Chief Parliamentary Secretary, Government of Himachal Pradesh
- Incumbent
- Assumed office 8 January 2023
- Governor: Rajendra Arlekar (2022–2023) Shiv Pratap Shukla (2023–2026) Kavinder Gupta (2026–present)
- Chief Minister: Sukhvinder Singh Sukhu
- Deputy CM: Mukesh Agnihotri
- Departments: Agriculture For Animal Husbandry Rural Development Panchayati Raj.
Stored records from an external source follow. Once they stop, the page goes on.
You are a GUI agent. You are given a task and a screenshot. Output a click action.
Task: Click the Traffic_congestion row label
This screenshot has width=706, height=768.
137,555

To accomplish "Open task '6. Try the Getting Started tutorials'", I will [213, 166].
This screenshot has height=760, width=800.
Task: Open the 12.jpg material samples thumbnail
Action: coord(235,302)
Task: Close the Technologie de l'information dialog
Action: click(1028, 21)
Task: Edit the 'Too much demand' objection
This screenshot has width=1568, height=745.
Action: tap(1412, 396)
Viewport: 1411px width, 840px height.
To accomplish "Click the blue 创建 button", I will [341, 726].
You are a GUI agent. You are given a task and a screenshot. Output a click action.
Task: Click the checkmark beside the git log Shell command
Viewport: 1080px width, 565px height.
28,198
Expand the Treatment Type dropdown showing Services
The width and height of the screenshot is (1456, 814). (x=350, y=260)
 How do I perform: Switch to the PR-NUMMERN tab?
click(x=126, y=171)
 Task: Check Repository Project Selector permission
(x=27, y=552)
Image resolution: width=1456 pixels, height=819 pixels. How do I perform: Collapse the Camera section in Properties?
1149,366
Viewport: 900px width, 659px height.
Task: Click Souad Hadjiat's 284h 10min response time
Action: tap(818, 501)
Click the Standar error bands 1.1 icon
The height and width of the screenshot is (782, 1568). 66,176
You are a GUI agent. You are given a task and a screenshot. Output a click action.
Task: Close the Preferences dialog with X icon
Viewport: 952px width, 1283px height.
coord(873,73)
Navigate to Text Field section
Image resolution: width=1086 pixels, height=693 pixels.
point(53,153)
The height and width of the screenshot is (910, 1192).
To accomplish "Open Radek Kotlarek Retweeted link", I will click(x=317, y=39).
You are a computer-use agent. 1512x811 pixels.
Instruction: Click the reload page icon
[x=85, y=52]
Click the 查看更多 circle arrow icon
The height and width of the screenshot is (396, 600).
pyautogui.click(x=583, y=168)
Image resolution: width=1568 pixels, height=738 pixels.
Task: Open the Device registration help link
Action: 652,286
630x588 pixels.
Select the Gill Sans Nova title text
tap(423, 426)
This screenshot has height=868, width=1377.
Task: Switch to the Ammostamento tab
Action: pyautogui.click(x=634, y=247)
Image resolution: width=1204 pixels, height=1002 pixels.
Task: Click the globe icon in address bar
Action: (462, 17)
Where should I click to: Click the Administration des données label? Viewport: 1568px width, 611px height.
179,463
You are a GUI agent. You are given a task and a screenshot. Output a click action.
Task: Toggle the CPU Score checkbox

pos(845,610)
Member of the Himachal Pradesh Legislative Assembly
- Incumbent
- Assumed office 8 December 2022
- Preceded by: Mulkh Raj
- Constituency: Baijnath
- In office 25 December 2012 – 18 December 2017
- Preceded by: Sudhir Sharma
- Succeeded by: Mulkh Raj
- Constituency: Baijnath

Personal details
- Born: 10 October 1947 (age 78) Baijnath, Himachal Pradesh
- Party: Indian National Congress
- Spouse: Jogindera Devi
- Children: 1 son and 3 daughters
- Occupation: Businessman, Agriculturist

= Kishori Lal (Baijnath politician) =

Indian politician

Kishori Lal (born at Baijnath, Kangra district, Himachal Pradesh) is an Indian politician who is Chief Parliamentary Secretary in Himachal Pradesh Government and Member of the Legislative Assembly (MLA) for the Baijnath constituency in Himachal Pradesh. He was elected as a member of the Indian National Congress in 2012. In 2022 he was again elected as MLA for the second time and appointed Chief Parliamentary Secretary in Himachal Pradesh Government.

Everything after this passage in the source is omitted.